National Geographic Staff
Margaret D. (Meg) Lowman, Ph.D., Nicknamed the “real-life Lorax” by National Geographic and “Einstein of the treetops” by Wall Street Journal, Meg Lowman pioneered the science of canopy ecology. Over 30 years ago, she first climbed tropical trees using ropes and a slingshot, and built the world’s first walkways, leading to the discovery that half of our terrestrial biodiversity lives in the canopy. She has explored trees in Costa Rica, Colombia, Belize, Panama, Peru, Malaysia, Cameroon, India, Australia and many other countries as the world’s first global arbornaut (meaning treetop explorer) and serves as a “tree ambassador” to champion forest conservation. Her international network and passion for science have led her into leadership roles to solve environmental challenges and serve as a role model to women and minorities in science. Meg is currently a National Geographic Explorer and also the Director of TREE Foundation, leading tree research, education and exploration.

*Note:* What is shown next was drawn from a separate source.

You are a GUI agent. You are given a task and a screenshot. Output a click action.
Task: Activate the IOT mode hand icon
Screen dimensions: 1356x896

Lowman's academic training includes Williams College (BA, Biology); Aberdeen University (MSc, Ecology); Sydney University (PhD, Botany); and Tuck School of Business (Executive Management). She has authored more than 150 peer-reviewed scientific publications, 8 books, and her first book, “Life in the Treetops,” received a cover review in the New York Times Sunday Book Review. Working tirelessly on sustainability initiatives at home and abroad, “CanopyMeg” was a Fulbright Senior Specialist Scholar in both India and Ethiopia. Her mantra is “no child left indoors!”